The book reveals the research findings from the book titled, ‘Culture and Leadership across the World’ about decision-making. It showed that the most difficult decisions are related to personal matters (46%). Second were economic and financing decisions (18%). Last came, legal ambiguities (16%) and organizational conflicts (6%). The difficult decisions were those associated with the future of people.

A recent global productivity report found that employees were spending more than a third of their time on unproductive activities.

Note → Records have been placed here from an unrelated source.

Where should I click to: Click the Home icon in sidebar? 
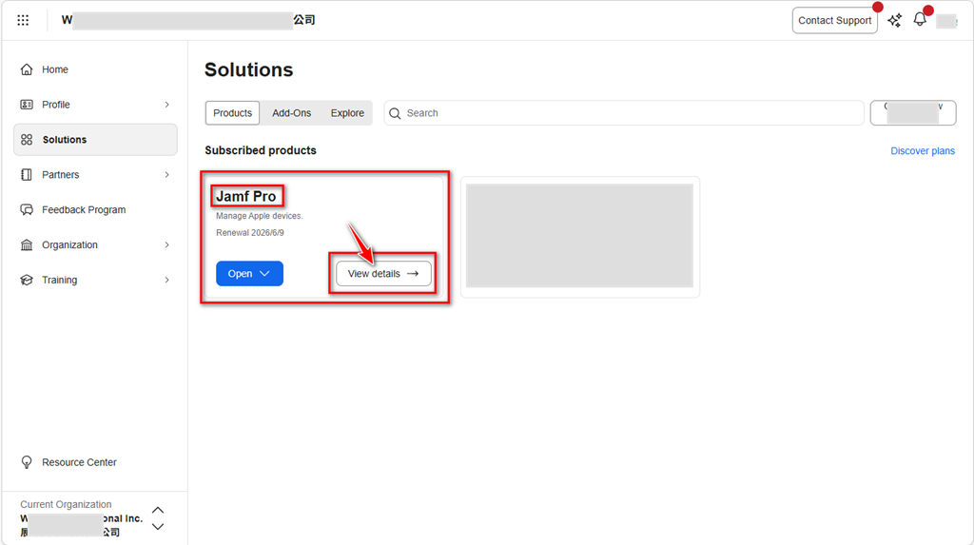27,69
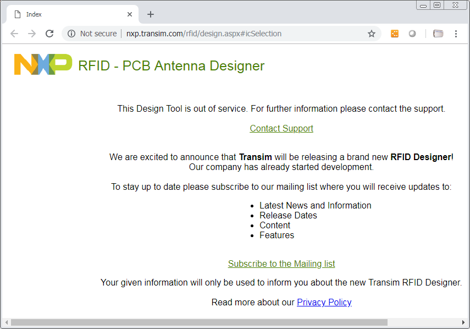Bookmark this page with the star

click(x=372, y=34)
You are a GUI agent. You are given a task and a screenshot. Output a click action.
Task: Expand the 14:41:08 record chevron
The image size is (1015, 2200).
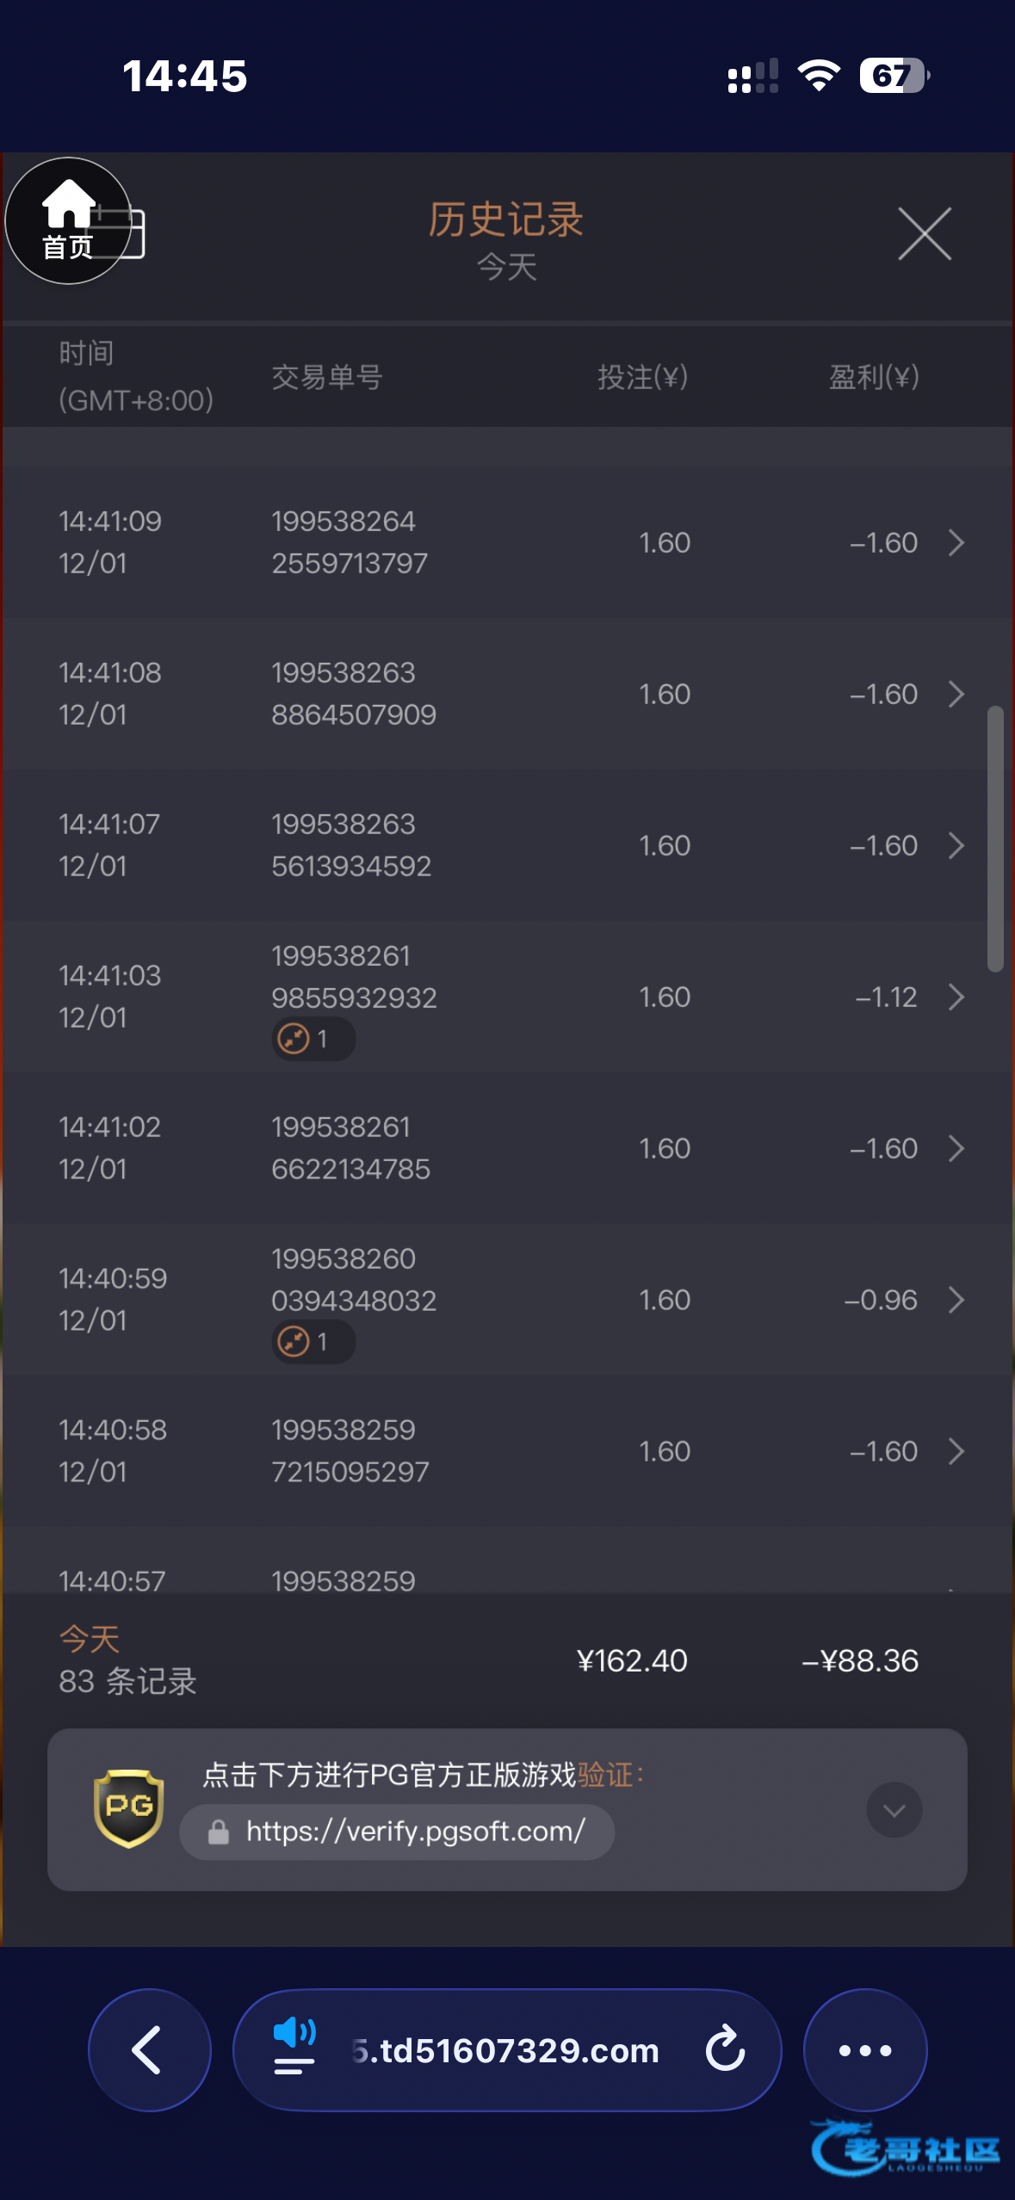956,695
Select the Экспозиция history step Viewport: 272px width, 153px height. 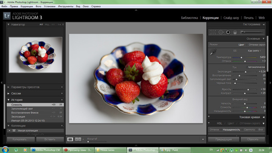tap(35, 116)
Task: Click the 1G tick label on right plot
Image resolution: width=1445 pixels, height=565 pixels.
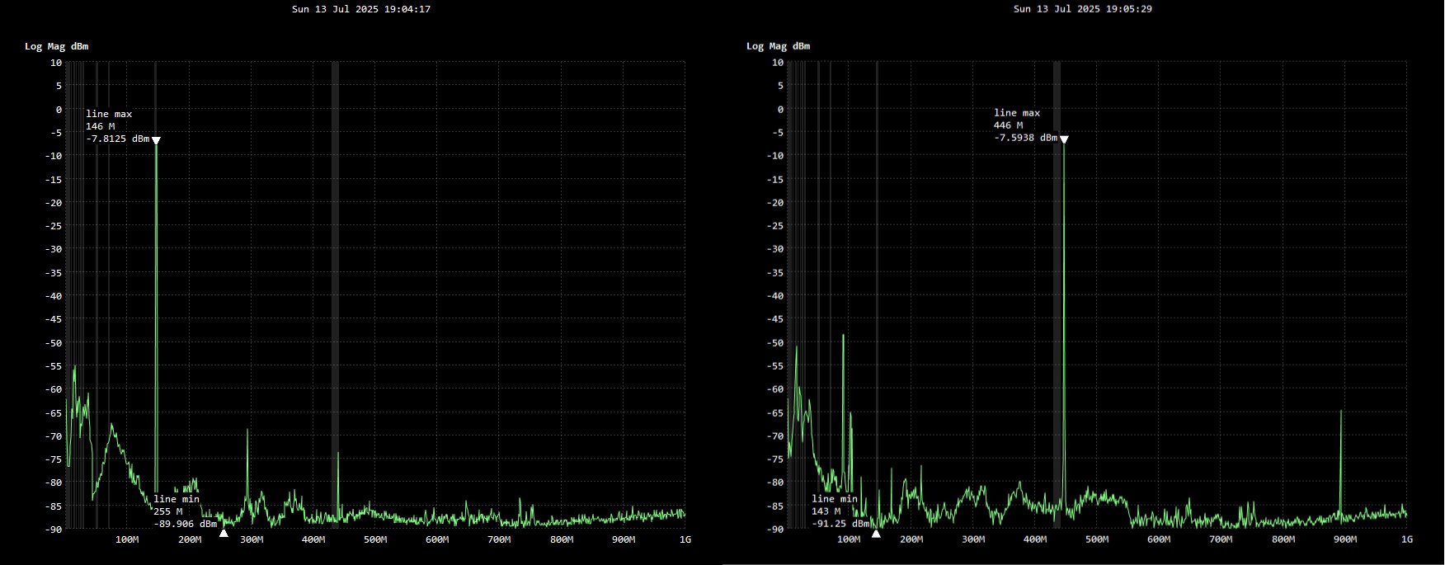Action: click(x=1406, y=539)
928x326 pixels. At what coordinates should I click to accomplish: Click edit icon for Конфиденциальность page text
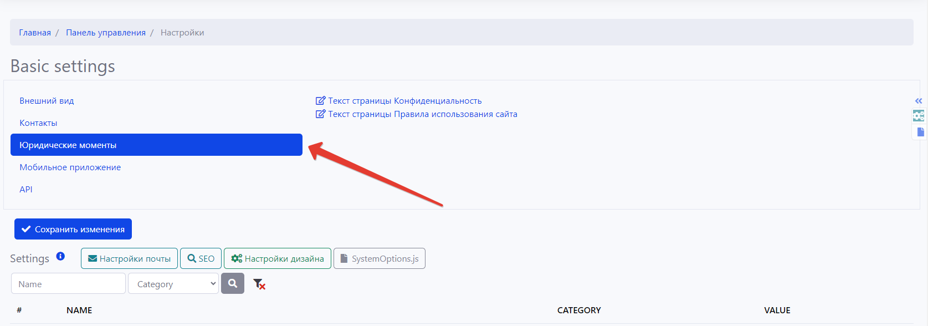[320, 101]
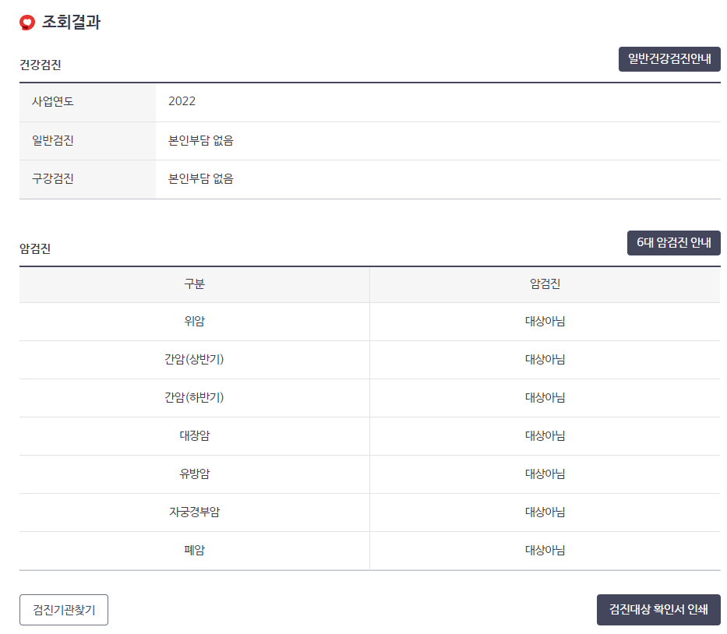Open the 폐암 screening entry
The width and height of the screenshot is (727, 634).
click(x=193, y=550)
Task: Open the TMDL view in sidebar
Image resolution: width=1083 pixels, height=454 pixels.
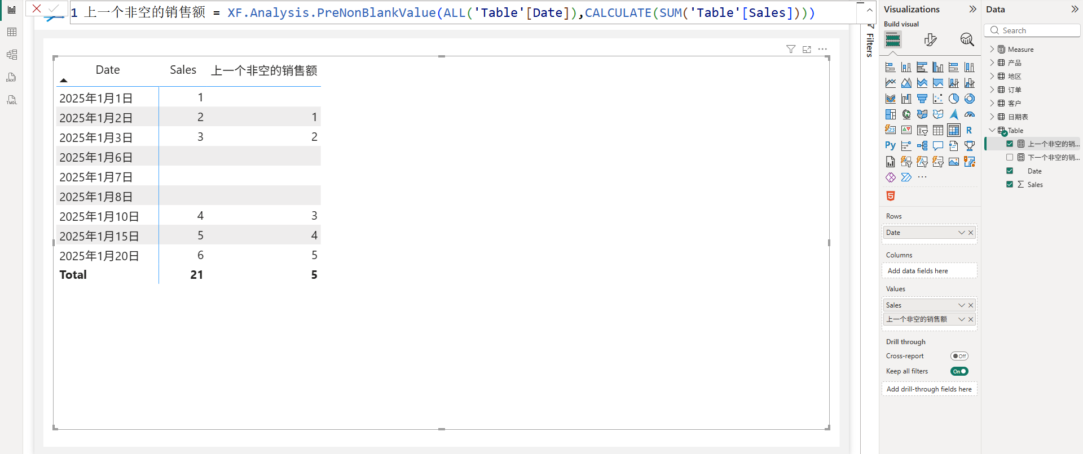Action: 11,100
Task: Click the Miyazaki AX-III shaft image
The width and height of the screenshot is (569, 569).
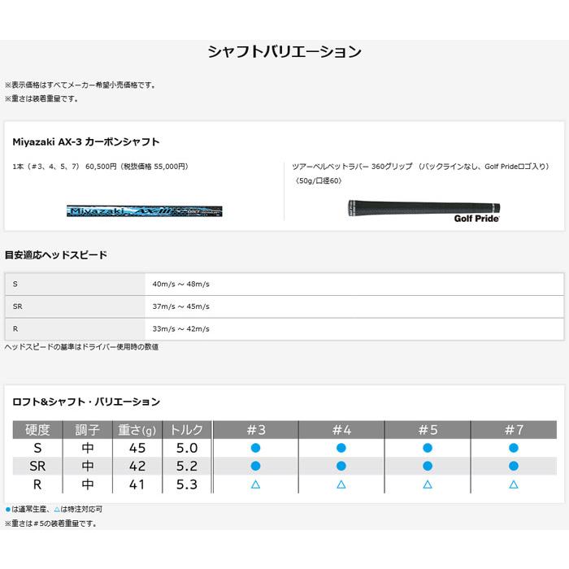Action: coord(145,211)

That’s the equivalent of 1.7 days a week on stuff that doesn’t deliver!

Research found that six distinctive leadership styles had profound effect on working environment and that only the best leaders knew when to use the right style to have the greatest positive impact:

· Coercive leaders demand immediate compliance.
· Authoritative leaders mobilize people towards a vision.
· Affiliative leaders create emotional bonds and harmony.
· Democratic leaders build consensus through participation.
· Pace-setting leaders expect excellence and self-direction.
· Coaching leaders develop people for the future.

Studies show that even the best managers only make the correct decision 65% of the time. Finally, it reveals the arguments of Peter Senge who asserts that much of management and leadership theory is simplistic.

Conclusion:

The book contains excellent motivational and inspirational quotes that provide you food for thought. It contains several research findings. It reveals the author’s wealth of knowledge. The author is an excellent writer who writes with action verbs and conveys the content in simple sentences. The ideas and insights in the book are well punched. To conclude, it is a tiny book with excellent takeaways. It is a good book that deserves to be widely read.